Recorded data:
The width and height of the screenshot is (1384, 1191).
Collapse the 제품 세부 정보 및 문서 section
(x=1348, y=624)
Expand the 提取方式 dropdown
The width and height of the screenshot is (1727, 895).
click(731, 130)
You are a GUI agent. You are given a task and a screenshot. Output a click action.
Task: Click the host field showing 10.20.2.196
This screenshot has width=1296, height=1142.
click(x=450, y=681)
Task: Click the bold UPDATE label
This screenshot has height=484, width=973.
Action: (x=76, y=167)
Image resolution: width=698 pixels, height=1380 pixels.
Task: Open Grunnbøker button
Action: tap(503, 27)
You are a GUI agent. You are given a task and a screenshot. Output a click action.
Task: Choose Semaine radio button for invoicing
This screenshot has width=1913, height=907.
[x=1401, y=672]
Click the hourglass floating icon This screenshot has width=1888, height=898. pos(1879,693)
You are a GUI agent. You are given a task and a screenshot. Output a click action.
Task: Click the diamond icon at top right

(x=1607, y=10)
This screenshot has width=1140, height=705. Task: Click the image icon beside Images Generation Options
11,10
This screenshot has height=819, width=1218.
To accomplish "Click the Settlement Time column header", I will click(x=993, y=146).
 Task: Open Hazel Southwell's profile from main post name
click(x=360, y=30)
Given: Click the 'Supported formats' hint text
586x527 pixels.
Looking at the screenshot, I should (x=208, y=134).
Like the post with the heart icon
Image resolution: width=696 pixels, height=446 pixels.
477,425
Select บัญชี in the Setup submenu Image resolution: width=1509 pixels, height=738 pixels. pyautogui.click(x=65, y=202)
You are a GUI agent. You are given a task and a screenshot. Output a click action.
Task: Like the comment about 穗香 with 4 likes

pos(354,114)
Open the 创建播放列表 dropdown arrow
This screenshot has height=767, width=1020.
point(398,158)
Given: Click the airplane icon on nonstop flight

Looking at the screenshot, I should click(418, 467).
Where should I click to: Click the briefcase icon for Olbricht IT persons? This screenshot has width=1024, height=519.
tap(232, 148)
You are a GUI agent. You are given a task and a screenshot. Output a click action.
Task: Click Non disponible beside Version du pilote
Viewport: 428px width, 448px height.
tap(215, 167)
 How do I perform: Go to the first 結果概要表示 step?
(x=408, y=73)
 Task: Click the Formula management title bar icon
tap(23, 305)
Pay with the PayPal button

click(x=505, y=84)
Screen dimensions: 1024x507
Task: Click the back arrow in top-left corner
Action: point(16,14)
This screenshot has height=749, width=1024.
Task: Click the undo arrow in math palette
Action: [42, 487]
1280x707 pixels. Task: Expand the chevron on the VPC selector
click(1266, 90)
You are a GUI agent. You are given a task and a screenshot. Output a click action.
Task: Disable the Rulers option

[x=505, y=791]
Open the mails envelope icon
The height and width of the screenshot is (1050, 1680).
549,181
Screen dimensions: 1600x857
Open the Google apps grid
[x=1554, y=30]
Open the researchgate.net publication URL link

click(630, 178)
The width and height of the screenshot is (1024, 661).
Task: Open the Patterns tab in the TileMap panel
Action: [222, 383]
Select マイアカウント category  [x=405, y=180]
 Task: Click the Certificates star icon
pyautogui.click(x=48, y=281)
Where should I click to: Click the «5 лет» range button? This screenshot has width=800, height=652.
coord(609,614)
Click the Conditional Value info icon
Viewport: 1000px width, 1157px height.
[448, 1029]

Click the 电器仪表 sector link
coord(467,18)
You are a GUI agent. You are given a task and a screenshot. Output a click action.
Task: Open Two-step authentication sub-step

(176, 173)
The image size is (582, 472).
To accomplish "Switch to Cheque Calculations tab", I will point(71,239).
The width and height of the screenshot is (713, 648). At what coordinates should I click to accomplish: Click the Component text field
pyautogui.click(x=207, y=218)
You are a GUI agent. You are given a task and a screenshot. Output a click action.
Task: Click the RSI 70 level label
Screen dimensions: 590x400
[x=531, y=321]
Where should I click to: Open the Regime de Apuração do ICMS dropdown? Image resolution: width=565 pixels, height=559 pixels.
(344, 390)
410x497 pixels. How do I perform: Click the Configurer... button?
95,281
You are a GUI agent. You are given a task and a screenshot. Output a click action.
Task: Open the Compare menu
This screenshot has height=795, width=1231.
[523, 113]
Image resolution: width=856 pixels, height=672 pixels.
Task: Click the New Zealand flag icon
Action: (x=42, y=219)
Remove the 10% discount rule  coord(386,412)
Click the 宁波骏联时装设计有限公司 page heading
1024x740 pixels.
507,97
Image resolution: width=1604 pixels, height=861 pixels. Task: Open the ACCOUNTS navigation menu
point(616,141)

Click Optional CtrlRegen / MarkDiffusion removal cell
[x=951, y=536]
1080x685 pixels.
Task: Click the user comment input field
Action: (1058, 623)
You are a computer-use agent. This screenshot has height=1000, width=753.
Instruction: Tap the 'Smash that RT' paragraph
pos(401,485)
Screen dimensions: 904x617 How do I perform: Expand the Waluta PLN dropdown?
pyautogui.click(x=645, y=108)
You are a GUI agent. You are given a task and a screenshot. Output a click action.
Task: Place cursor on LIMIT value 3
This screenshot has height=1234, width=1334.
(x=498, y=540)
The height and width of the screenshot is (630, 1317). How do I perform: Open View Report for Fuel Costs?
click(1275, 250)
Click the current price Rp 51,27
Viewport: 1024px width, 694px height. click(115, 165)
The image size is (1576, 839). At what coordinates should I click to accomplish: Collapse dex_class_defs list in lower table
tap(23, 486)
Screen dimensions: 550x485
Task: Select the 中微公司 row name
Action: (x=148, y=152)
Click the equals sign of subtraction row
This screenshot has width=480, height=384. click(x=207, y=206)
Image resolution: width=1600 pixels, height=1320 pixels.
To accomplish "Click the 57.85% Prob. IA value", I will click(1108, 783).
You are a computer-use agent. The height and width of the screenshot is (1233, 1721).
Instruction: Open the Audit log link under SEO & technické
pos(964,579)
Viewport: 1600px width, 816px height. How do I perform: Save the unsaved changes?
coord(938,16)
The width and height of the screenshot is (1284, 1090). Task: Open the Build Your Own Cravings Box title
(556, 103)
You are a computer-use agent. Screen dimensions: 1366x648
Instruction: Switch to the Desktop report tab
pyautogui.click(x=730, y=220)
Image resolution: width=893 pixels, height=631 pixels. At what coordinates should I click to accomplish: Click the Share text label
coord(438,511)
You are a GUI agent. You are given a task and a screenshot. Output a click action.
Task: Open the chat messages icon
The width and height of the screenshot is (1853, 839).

*Task description*:
Looking at the entries above, state the number of lines that contain "will" and add nothing more.

*Answer below*:
3